To the reader, Mia Krüger comes across as tediously flat. In her mind, she compares another character Karen to herself: “Not a single wrinkle. She didn’t carry the weight of the world on her shoulders. She worked in a care home. A world away from that of a worn-out investigator with thin skin.” (p402) Mia Krüger here verges on the ridiculous in her self-dramatization. Holger Munch, “a fat amiable nerd,” (p21) is a much more successful character, built out his actions and dialogue, rather than repetitive descriptions of his mental state, like Mia Krüger.


Mia Krüger is entirely made up of her tragic past (p23, 369, 433), her reputation, her lozenges and her exhaustion. Mia starts the story with her mind confused by pills and alcohol and contemplating suicide (pp 14-15; 23-4). She continues to teeter on the verge of collapse throughout the narrative (pp. 100, 101, 306, 331, 332, 333, 343, 401, 402, 421, 463, 473); her most heroic achievement is to manage to stay awake until the end of the story. It is almost with a sigh of relief we finally see her fall asleep on the last page (p473).
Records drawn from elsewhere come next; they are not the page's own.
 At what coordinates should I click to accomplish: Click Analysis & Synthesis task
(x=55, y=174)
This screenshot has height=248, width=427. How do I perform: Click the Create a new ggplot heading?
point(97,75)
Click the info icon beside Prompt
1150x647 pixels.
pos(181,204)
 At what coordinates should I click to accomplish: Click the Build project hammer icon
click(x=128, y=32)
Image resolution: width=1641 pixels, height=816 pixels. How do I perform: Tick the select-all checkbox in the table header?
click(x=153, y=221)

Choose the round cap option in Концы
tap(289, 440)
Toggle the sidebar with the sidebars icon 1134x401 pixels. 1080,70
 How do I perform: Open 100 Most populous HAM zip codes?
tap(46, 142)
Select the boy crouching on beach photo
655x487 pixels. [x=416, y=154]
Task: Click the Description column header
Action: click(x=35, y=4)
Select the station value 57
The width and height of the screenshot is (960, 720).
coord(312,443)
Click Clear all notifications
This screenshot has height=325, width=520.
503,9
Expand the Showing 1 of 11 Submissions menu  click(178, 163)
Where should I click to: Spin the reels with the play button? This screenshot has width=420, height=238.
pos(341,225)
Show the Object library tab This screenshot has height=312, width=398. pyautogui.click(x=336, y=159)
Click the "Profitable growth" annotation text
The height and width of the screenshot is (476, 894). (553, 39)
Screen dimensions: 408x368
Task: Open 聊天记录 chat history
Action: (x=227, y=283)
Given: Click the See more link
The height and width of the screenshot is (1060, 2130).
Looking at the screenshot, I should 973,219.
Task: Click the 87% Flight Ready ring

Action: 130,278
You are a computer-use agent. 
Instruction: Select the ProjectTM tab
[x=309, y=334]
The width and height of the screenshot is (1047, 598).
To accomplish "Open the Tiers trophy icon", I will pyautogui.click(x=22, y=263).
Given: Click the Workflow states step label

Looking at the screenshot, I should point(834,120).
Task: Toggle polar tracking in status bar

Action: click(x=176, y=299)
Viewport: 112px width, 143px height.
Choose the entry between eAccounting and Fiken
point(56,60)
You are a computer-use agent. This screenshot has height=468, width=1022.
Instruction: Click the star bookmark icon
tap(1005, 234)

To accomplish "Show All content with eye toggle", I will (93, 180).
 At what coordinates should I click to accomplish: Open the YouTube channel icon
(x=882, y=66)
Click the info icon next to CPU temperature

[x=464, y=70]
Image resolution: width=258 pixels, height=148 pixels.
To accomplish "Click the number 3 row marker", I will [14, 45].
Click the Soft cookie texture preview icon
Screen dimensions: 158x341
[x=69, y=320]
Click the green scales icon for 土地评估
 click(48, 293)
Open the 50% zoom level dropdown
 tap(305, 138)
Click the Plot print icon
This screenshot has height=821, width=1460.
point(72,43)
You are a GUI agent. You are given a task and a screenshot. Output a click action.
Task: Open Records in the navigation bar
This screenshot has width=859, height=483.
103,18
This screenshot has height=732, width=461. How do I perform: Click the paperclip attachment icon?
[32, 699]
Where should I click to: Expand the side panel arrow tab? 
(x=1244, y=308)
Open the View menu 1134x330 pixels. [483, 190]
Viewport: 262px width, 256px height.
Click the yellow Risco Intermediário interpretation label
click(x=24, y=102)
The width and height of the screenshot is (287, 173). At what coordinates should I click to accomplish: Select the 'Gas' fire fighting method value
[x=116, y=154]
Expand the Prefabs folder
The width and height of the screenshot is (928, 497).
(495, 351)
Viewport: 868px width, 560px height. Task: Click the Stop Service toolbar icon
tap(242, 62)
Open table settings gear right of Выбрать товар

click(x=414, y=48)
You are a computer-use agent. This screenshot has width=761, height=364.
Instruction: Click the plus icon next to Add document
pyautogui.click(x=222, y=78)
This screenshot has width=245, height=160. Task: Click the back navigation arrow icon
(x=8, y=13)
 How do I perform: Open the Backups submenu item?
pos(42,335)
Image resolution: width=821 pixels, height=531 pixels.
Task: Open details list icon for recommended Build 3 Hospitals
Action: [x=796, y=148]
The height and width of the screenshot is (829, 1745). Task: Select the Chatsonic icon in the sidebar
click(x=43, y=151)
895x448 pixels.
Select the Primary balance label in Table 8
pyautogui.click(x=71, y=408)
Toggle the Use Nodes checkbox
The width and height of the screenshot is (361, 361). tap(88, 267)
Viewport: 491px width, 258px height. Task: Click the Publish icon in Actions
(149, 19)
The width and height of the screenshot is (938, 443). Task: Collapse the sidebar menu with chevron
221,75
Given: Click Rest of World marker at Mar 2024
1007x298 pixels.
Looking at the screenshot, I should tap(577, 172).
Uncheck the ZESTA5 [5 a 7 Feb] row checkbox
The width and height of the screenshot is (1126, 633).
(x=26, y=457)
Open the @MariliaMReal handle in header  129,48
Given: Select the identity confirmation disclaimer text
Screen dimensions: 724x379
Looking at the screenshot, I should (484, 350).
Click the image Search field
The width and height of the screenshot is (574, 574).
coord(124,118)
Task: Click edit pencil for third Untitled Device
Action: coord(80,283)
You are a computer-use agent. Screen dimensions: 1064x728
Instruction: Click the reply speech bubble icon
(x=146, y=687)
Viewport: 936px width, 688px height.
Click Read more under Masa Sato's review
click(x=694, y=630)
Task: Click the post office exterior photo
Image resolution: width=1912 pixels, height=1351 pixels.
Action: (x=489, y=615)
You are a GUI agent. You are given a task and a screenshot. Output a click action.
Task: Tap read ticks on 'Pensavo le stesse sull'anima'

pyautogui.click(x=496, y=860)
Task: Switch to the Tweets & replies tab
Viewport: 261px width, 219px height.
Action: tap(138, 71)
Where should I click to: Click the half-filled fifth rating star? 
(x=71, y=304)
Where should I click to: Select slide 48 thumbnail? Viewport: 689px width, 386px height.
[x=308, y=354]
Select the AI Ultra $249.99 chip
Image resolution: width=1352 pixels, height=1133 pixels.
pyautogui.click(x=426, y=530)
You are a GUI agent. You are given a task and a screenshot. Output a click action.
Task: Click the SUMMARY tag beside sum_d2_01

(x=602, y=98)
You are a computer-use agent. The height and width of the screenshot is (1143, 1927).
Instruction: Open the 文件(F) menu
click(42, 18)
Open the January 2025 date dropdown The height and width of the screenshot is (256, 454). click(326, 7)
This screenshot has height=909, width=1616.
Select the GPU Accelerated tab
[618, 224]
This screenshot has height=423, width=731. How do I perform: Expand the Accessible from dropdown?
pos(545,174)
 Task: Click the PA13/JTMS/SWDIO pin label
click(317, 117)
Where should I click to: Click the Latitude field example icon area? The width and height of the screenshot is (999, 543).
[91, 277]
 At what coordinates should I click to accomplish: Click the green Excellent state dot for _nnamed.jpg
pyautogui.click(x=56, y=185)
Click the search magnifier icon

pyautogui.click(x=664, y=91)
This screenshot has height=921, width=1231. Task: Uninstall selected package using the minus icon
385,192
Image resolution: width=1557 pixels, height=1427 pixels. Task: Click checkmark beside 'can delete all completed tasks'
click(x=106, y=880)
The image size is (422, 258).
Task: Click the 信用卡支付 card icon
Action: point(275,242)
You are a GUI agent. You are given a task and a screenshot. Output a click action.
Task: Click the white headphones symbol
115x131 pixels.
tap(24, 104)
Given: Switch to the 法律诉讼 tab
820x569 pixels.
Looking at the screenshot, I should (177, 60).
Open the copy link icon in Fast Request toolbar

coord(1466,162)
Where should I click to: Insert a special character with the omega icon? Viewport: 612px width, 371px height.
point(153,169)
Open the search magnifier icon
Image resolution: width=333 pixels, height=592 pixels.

I’m Travelling Alone is about children. It is about the need to have children, but even more it is about how adults treat children. Tobias and Torben Iversen have parents who argue and neglect them; they “had experienced things that no child should.” (p62). According to Pastor Simon, children “had to be purified” (p245), and, he says, “Rakel, the special girl” (p246) “needs a little time alone with God, and with me.” (p248). A horrible moment Bjørk has created well. Emotional tension peaks in the novel when a choice has to be made between two little girls – one to be saved one to lose her life (chapters .40 and 42). A teacher sums up the theme towards the end of the book: “You shouldn’t be allowed to treat children like this.” (p461) and, more forcefully, in italics in the text: “How could this be allowed to happen? What on earth had people done to these children?” (p463). With this central theme, it is curious that the lives and families of the murder victims, the dead little girls, do not feature in the story at all. 


Childhoods, good or bad, live on in the adult characters: in Mia Krüger (p29, 287) in Lukas (p106), in Miriam Munch (p293, 336), in Malin Stoltz (p314). Badly treated children grow up to be damaged adults, if not abusive themselves then at least miserable and unhappy. That goes for both criminals and detectives.